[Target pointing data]
-- Begin --

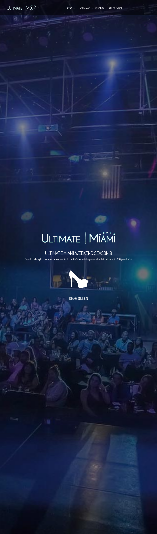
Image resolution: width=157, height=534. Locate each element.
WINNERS (99, 7)
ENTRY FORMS (115, 7)
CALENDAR (85, 7)
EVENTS (71, 7)
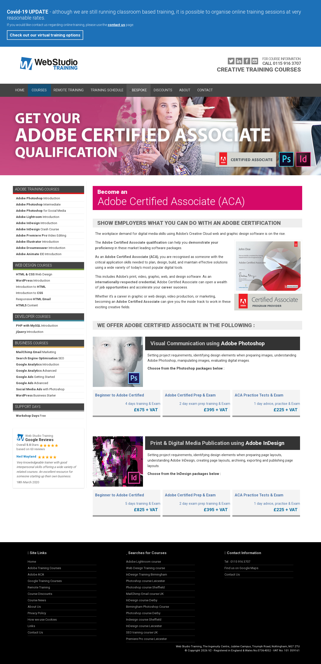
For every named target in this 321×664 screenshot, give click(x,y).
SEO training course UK (142, 632)
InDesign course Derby (141, 600)
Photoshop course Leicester (145, 581)
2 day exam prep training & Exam (196, 401)
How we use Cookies (42, 619)
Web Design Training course (145, 568)
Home (20, 90)
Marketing (36, 352)
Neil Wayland (26, 456)
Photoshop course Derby (143, 613)
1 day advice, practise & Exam (266, 401)
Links (31, 626)
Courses (39, 90)
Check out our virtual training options (45, 35)
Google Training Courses (45, 581)
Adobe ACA (36, 574)
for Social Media (41, 210)
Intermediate (38, 204)
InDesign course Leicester (144, 626)
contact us (116, 25)
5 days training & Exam (126, 501)
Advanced (36, 370)
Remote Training (69, 90)
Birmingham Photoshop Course (147, 606)
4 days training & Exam (126, 401)
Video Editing (41, 235)
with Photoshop (40, 389)
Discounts (163, 90)
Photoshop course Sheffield (145, 587)
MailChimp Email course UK (145, 594)
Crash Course (37, 229)
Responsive (33, 299)
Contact (205, 90)
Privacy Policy (37, 613)
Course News (37, 600)
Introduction (38, 198)
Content (27, 305)
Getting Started (35, 377)
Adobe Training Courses (44, 568)
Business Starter (36, 395)
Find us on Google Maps (241, 568)
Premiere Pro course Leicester (146, 639)
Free (31, 415)
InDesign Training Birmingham (146, 574)
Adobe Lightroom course (143, 561)
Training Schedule (107, 90)
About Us (34, 606)
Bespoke (139, 90)
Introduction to (31, 286)
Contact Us (35, 632)
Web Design (34, 274)
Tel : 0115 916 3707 (237, 561)
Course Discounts (40, 594)
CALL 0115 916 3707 (281, 63)
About (184, 90)
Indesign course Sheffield (143, 619)
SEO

-- End --

→ **WORK TO BE COMPLETED**: Write out everything from the first line down to the line containing "Photoshop course Sheffield (145, 587)", including the requests, and increase every coordinate in the answers by 128. Leave the pictures out.

→ **SOLUTION**:
Image resolution: width=157, height=534. Locate each element.
WINNERS (227, 135)
ENTRY FORMS (243, 135)
CALENDAR (213, 135)
EVENTS (199, 135)
For every named target in this 321×664 screenshot, give click(x,y).
SEO training course UK (270, 760)
InDesign course Derby (269, 728)
Photoshop course Leicester (273, 709)
2 day exam prep training & Exam (324, 529)
How we use Cookies (170, 747)
Web Design Training course (273, 696)
Home (148, 218)
Marketing (164, 480)
Neil Wayland (154, 584)
Photoshop course Derby (271, 741)
1 day advice, practise & Exam (394, 529)
Links (159, 754)
Courses (167, 218)
Check out our virtual training options (173, 163)
Google Training Courses (173, 709)
Adobe ACA (164, 702)
for Social Media (169, 338)
Intermediate (166, 332)
InDesign course Leicester (272, 754)
contact us (244, 153)
5 days training & Exam (254, 629)
Advanced (164, 498)
Remote Training (197, 218)
Birmingham Photoshop Course (275, 734)
4 days training & Exam (254, 529)
Video Editing (169, 363)
with Photoshop (168, 517)
Discounts (291, 218)
Photoshop course Sheffield (273, 715)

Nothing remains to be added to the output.